**Input data:**
[start]
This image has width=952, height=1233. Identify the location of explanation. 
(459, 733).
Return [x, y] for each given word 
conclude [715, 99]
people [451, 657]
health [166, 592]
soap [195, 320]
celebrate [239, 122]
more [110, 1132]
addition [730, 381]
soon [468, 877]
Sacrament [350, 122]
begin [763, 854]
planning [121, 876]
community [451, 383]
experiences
[end]
**Instruction:** Copy out all of the material above, line for line, without changing anything.

**Task answer:**
This image has width=952, height=1233. Identify the location of explanation. 
(459, 733).
Return [x, y] for each given word 
conclude [715, 99]
people [451, 657]
health [166, 592]
soap [195, 320]
celebrate [239, 122]
more [110, 1132]
addition [730, 381]
soon [468, 877]
Sacrament [350, 122]
begin [763, 854]
planning [121, 876]
community [451, 383]
experiences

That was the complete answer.